Healthy Districts: Creating Healthy Cities

Author(s): David Green

Abstract / Introduction (download full article at the bottom)

This paper addresses trends in research related to health in urban environments. It is focused on how regulations control development and the resulting public health outcomes. Regulations significantly impact public health and as such there should be legal and scientific mechanisms to monitor the efficacy of adopted regulations. Cities are critical to the efficient operation of society. Beyond just issues of quality of life, they are large consumers of natural resources.

There is a growing concern that the form of cities may have a profound effect on public health: chronic diseases related to obesity, heart disease, and asthma, among many others. But in general, governments are making decisions about their development in the absence of critical data and analysis that provides direction for these actions. There is a clear need to establish research that provides a scientific basis for rationalizing city planning and urban design. This is an opportunity to use the protocols driving research to inform the methodology of urban and city design.
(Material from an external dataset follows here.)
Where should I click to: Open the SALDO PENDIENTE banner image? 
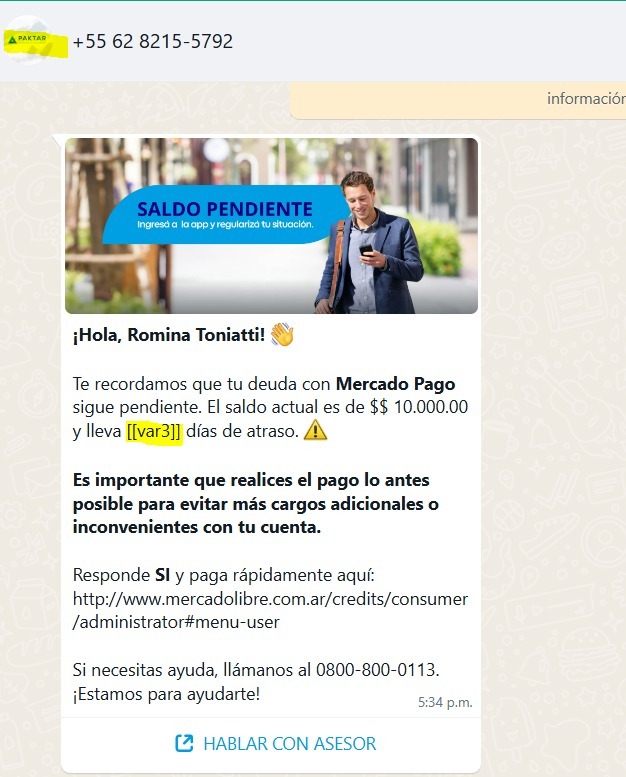271,225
An internationally supported system of testing and evaluation protocols, both for proposed regulations and adopted regulations, is still absent from planning and urban design processes. Jurisdictions continue to rely on theory and precedents alone when adopting new regulations. Because of the significant impact that the built environment has on the health, safety and well-being of the general population, it seems logical that the profession would adopt scientific research protocols. In addition, this paper will examine several specific cases across the globe, regulated and designed by a diverse group of professionals, that articulate the issues outlined above and provide methodologies to frame a scientific method for planning and urban design at a consistent, international level.